Se le había prohibido enseñar y publicar en China. Pero sí podía hacerlo en el extranjero, y lo hizo en abundancia, en Hong Kong, en Taiwán y el resto del mundo. En 2004, escribió que Internet “es el regalo de Dios al pueblo chino”, un instrumento perfecto para distribuir sus ideas y su activismo político. Entonces, la Red no había sufrido aún las diversas y cada vez más férreas campañas oficiales para su control.
Tuvo múltiples ocasiones para exiliarse y empezar una nueva vida en otro lugar. Las rechazó todas. Temía que su voz perdiera potencia fuera de China. Quería ser un elemento activo dentro de su país.

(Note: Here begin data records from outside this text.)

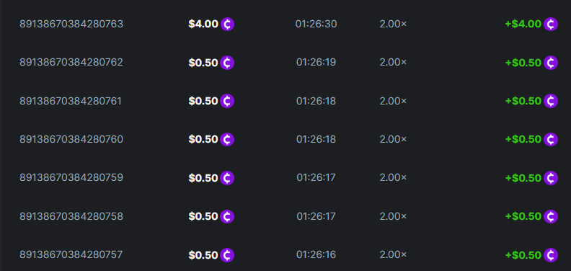Click the 2.00× multiplier in the top row

(393, 25)
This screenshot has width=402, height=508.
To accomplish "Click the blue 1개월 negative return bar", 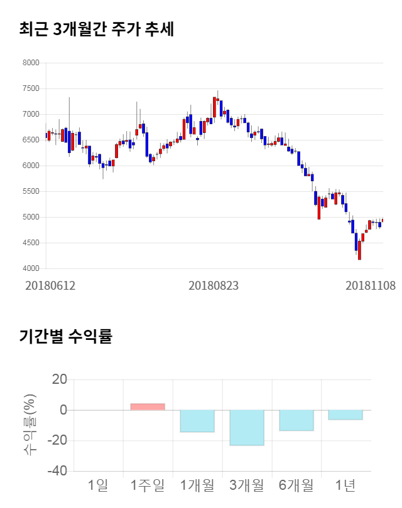I will tap(197, 421).
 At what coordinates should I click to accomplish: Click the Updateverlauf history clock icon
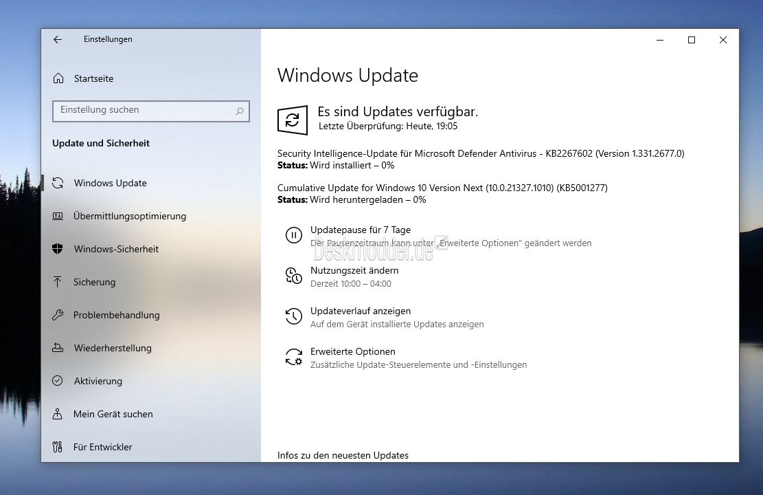(293, 316)
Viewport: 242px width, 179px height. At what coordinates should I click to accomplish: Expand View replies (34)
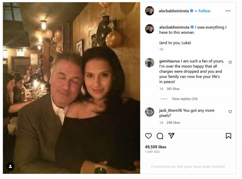(185, 99)
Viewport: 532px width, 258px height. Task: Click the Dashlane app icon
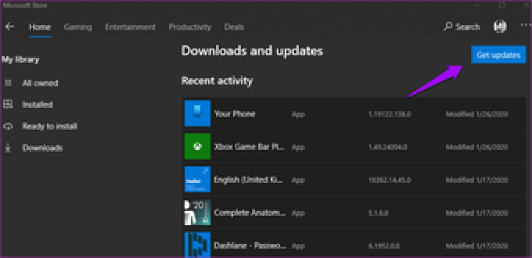tap(197, 245)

En 2008 promovió y redactó la Carta 08, un osado documento inspirado en la Carta-77 que Vaclav Havel y otros disidentes checoslovacos habían redactado en 1977 contra el régimen comunista. El texto, de 303 firmantes iniciales, pedía el reconocimiento de la libertad, la igualdad y los derechos humanos como valores universales; la división de poderes, un poder judicial independiente o la libertad de información eran otras de las peticiones.
El 8 de diciembre de 2008, un día antes de la fecha prevista para la distribución del documento, Liu era detenido. Su arresto formal se anunciaba seis meses después. Fue finalmente condenado a once años el día de Navidad de 2009.

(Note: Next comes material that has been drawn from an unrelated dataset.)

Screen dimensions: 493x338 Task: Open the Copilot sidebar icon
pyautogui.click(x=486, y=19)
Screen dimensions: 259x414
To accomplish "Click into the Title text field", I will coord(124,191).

“No tengo enemigos ni odio. Ninguno de los policías que me vigilaron, detuvieron o interrogaron, ninguno de los fiscales que presentaron cargos contra mí, ni ninguno de los jueces que me juzgaron son mis enemigos”, declaraba entonces en su discurso de defensa. “El odio puede pudrir la inteligencia y la conciencia de una persona. La mentalidad de ver enemigos envenenará el espíritu de una nación, incitará luchas crueles y mortales, destruirá la humanidad y tolerancia de una sociedad y perjudicará el progreso de una nación hacia la libertad y la democracia”.
“Por eso —añadía— espero poder trascender mis experiencias personales al mirar el desarrollo y el cambio social, contrarrestar la hostilidad del régimen con la mejor de las buenas voluntades, y dispersar el odio mediante el amor”.
Este jueves ha muerto uno de los intelectuales y mentes políticas más brillantes con que contaba China. Para Pekín, ha desaparecido un criminal. Para sus admiradores se ha ido “el hombre que contó la verdad sobre la tiranía china”. Para los defensores de los derechos humanos, la esperanza de lo que podía ser se ha hecho mucho más pequeña.